--- Source document ---
Discussion of State cases regarding factors to be considered in determining whether a police officer or fire fighter has been injured in the performance of his duties so as to entitle him to compensation under G. L. c. 41, s. 111F. [795-797]
A fire fighter who, without fault on his part, was injured in an automobile accident while driving home from special detail work for which he had volunteered, was not injured in the "performance of his duty" within the meaning of G. L. c. 41, s. 111F, so as to entitle him to compensation under that statute, where he was not on call, actually working at a special detail, or otherwise engaged in any activity consistent with his duties as a fire fighter when he was injured. [797-798]
CIVIL ACTION commenced in the Superior Court Department on May 20, 1992.
A joint motion for reconsideration on cross motions for summary judgment, filed on June 25, 1993, was heard by Thomas E. Connolly, J., and final judgment on an assessment of damages was entered by Martha B. Sosman, J.
Albert S. Robinson, Town Counsel, for the defendant.
Dennis R. Brown for the plaintiff.
SMITH, J. On June 14, 1991, the plaintiff, a fire fighter employed by the defendant, town of Wellesley (town), was injured through no fault of his own in an automobile accident. As a result of his injuries, the plaintiff was absent from his duties as a fire fighter for a period of time. After his benefits were exhausted under the fire fighters' collective bargaining agreement, the plaintiff made a demand on the town that he be paid pursuant to G. L. c. 41, s. 111F. His demand was rejected on the ground that his injuries were incurred while he was off duty.
--- Rows ---
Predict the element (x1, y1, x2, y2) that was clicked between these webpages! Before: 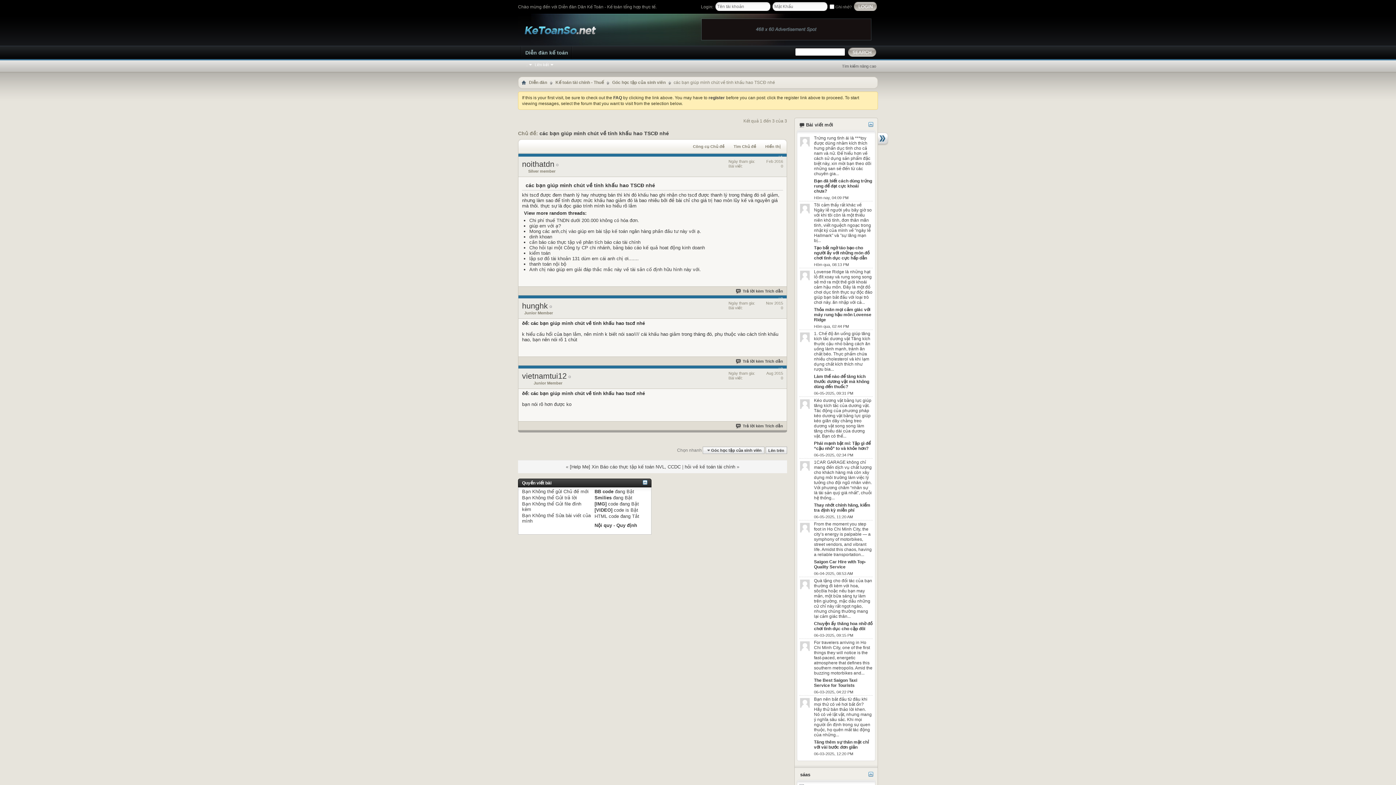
---
--- Rows ---
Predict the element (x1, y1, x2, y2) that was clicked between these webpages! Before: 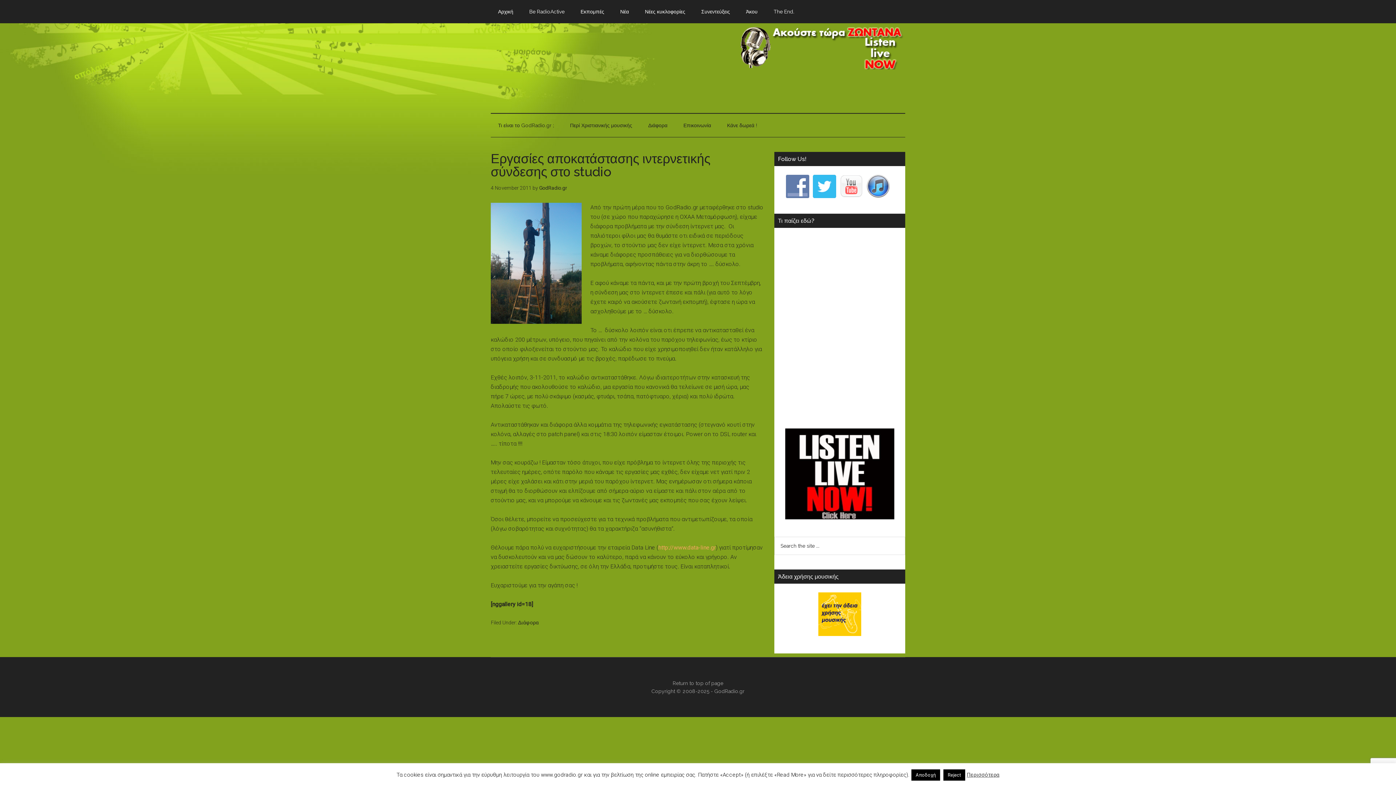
---
» **Exercise prompt**
Extract the passage of the court decision starting at "Discussion of State" and ending at "May 20, 1992.". The records have no connection to the court decision.

» **Task answer**
Discussion of State cases regarding factors to be considered in determining whether a police officer or fire fighter has been injured in the performance of his duties so as to entitle him to compensation under G. L. c. 41, s. 111F. [795-797]
A fire fighter who, without fault on his part, was injured in an automobile accident while driving home from special detail work for which he had volunteered, was not injured in the "performance of his duty" within the meaning of G. L. c. 41, s. 111F, so as to entitle him to compensation under that statute, where he was not on call, actually working at a special detail, or otherwise engaged in any activity consistent with his duties as a fire fighter when he was injured. [797-798]
CIVIL ACTION commenced in the Superior Court Department on May 20, 1992.